Based on the U.S. soccer heat guide two of these tournaments need to cancel.


----------



## B.B. (Jul 25, 2018)

LadiesMan217 said:


> Based on the U.S. soccer heat guide two of these tournaments need to cancel.


Based on US Youth Soccer's guidelines, the National Championships taking place in Frisco, Texas this week should be postponed.


----------



## LadiesMan217 (Jul 25, 2018)

B.B. said:


> Based on US Youth Soccer's guidelines, the National Championships taking place in Frisco, Texas this week should be postponed.


Sad they do not follow their own guidelines. Going to be a major lawsuit should something happen.


----------



## timbuck (Jul 25, 2018)

Why anyone would choose to play in Norco in the summer is baffling to me. 
Actually anything east of the 5 freeway this time of year has a really good chance of being too hot to play in the middle of the day.


----------



## coachrefparent (Jul 25, 2018)

I think you posted a similar thread last summer, and most of the "predictions" never came to fruition. Not saying they won't, but the government weather agencies along with the media are well invested in promising the worst case scenario, with a "global warming" thrown into every story and forecast.


----------



## espola (Jul 25, 2018)

coachrefparent said:


> I think you posted a similar thread last summer, and most of the "predictions" never came to fruition. Not saying they won't, but the government weather agencies along with the media are well invested in promising the worst case scenario, with a "global warming" thrown into every story and forecast.


Coocoo.


----------



## pewpew (Jul 25, 2018)

coachrefparent said:


> I think you posted a similar thread last summer, and most of the "predictions" never came to fruition. Not saying they won't, but the government weather agencies along with the media are well invested in promising the worst case scenario, with a "global warming" thrown into every story and forecast.


Where are YOUR kids playing this weekend?


----------



## coachrefparent (Jul 25, 2018)

pewpew said:


> Where are YOUR kids playing this weekend?


I assume at the beach where they do every weekend.


----------



## pewpew (Jul 25, 2018)

B.B. said:


> Based on US Youth Soccer's guidelines, the National Championships taking place in Frisco, Texas this week should be postponed.


We have friends playing there. They were not looking forward to the trip.


----------



## TangoCity (Jul 25, 2018)

LadiesMan217 said:


> Based on the U.S. soccer heat guide two of these tournaments need to cancel.


Are any of the fields at these sites turf as opposed to grass?  That adds 20+ degrees.


----------



## B.B. (Jul 25, 2018)

When you try to view the "Hydration and Heat Illness Guidelines" on the US soccer website...it gives you a broken link. Um...well done, US Soccer, well done.


----------



## LadiesMan217 (Jul 25, 2018)

B.B. said:


> When you try to view the "Hydration and Heat Illness Guidelines" on the US soccer website...it gives you a broken link. Um...well done, US Soccer, well done.

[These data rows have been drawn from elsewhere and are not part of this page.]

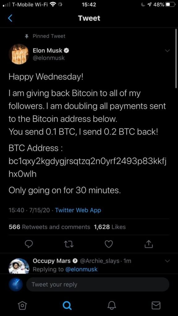Select the pinned tweet label
178x316 pixels.
49,36
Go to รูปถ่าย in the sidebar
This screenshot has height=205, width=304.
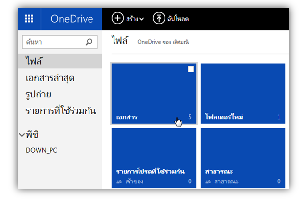(x=38, y=95)
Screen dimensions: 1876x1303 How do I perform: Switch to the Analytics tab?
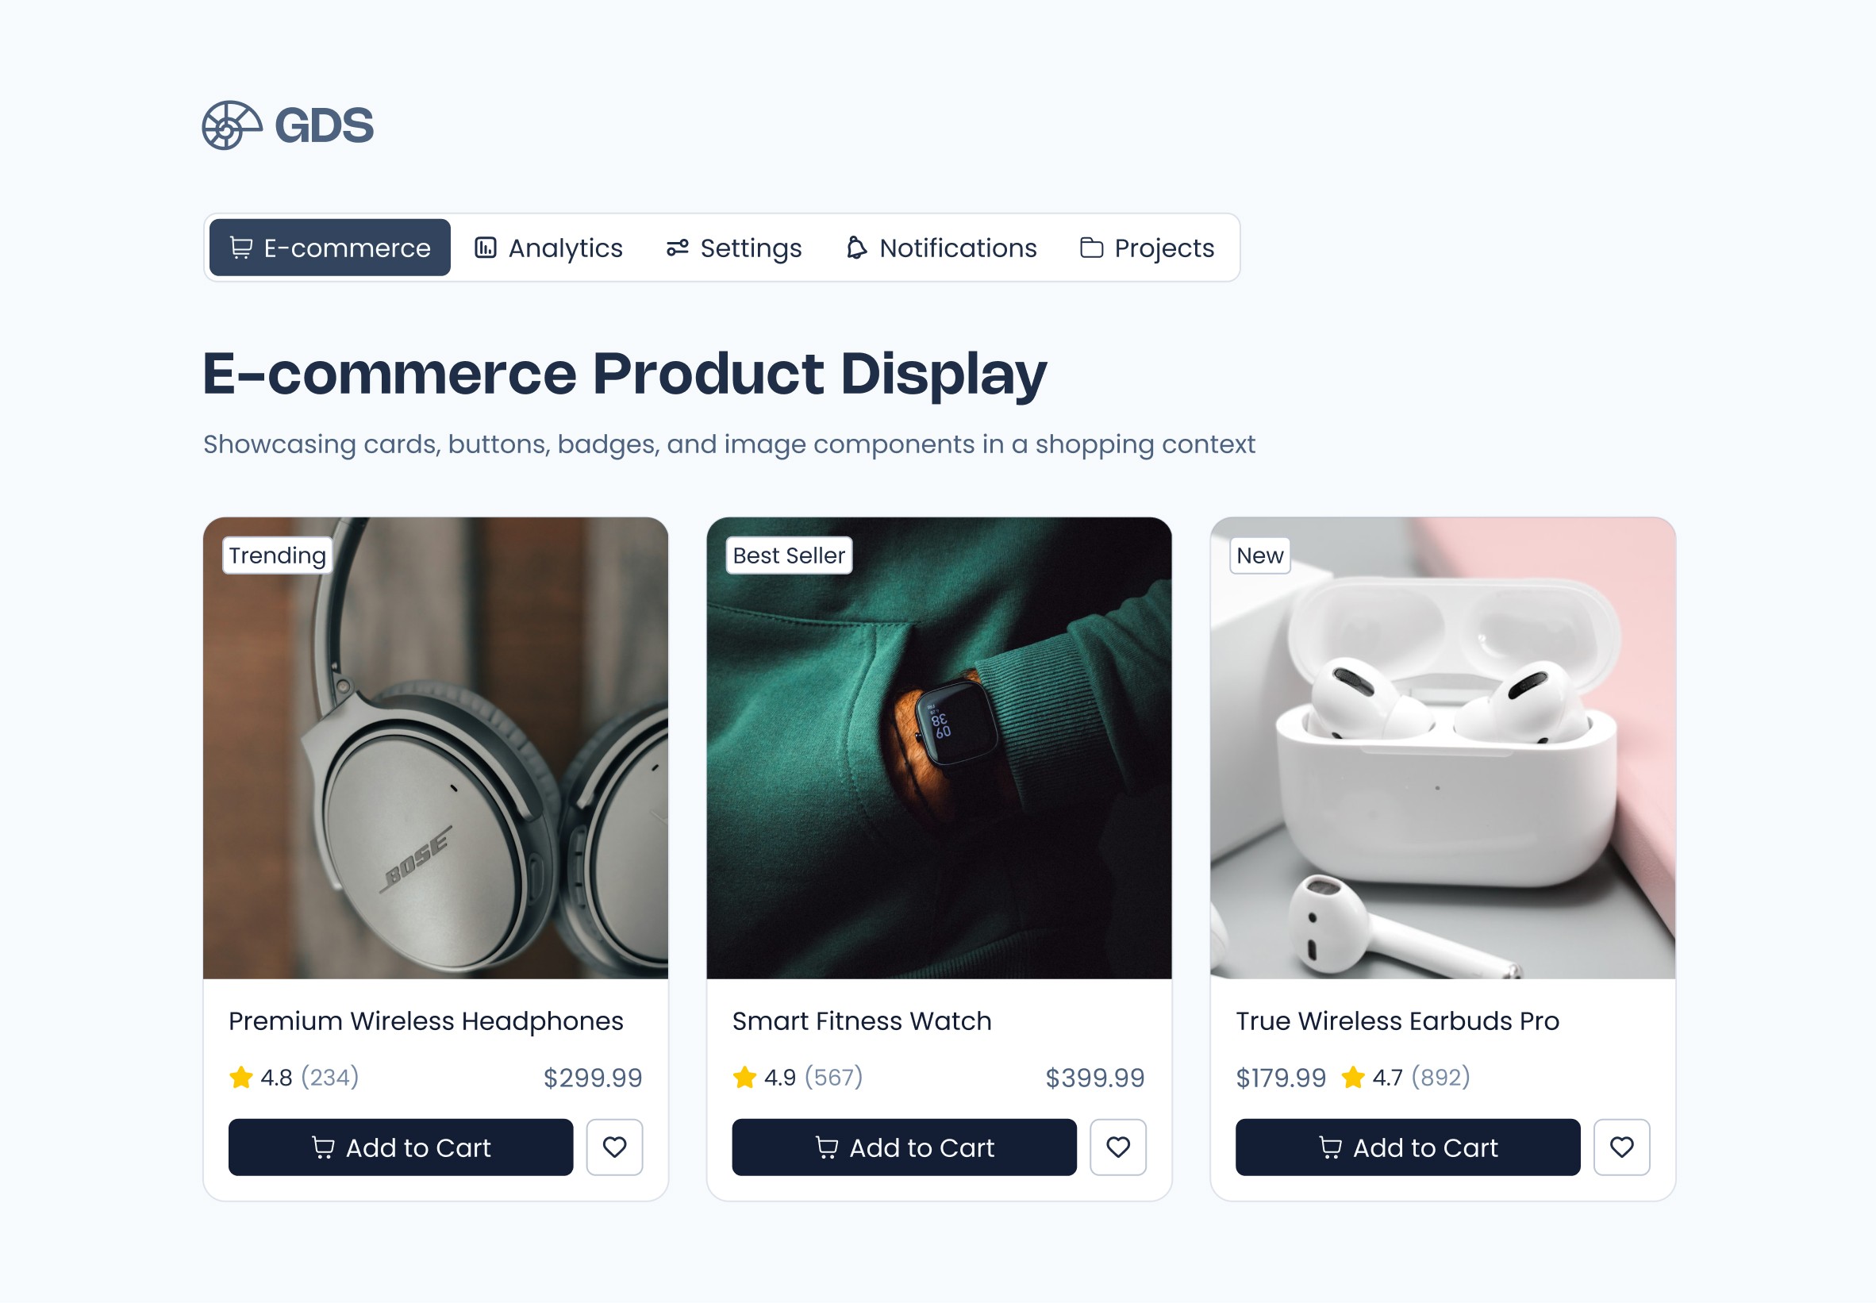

I think you are broken. They work for me including the PDF.


----------



## B.B. (Jul 25, 2018)

LadiesMan217 said:


> I think you are broken. They work for me including the PDF.


funny, I don't feel broken...
I tried both safari and chrome - no luck with either. can you post the link that worked for you?


----------



## Surfref (Jul 25, 2018)

Players should have started a pre-weekend tournament  hydration and nutrition routine last night and continue through the day after the tournament.  If a player hydrates and eats correctly leading into and through the weekend, the heat should not be a factor.  The problem is most players do not hydrate or eat correctly, and a lot of coaches do not push their players to properly prepare for the extreme weather.  In a perfect world the tournaments played in 95 degree plus heat would be cancelled.


----------



## LASTMAN14 (Jul 25, 2018)

espola said:


> Coocoo.


E, stop talking trash. This is no time to defer self reflection of you.


----------



## espola (Jul 25, 2018)

LASTMAN14 said:


> E, stop talking trash. This is no time to defer self reflection of you.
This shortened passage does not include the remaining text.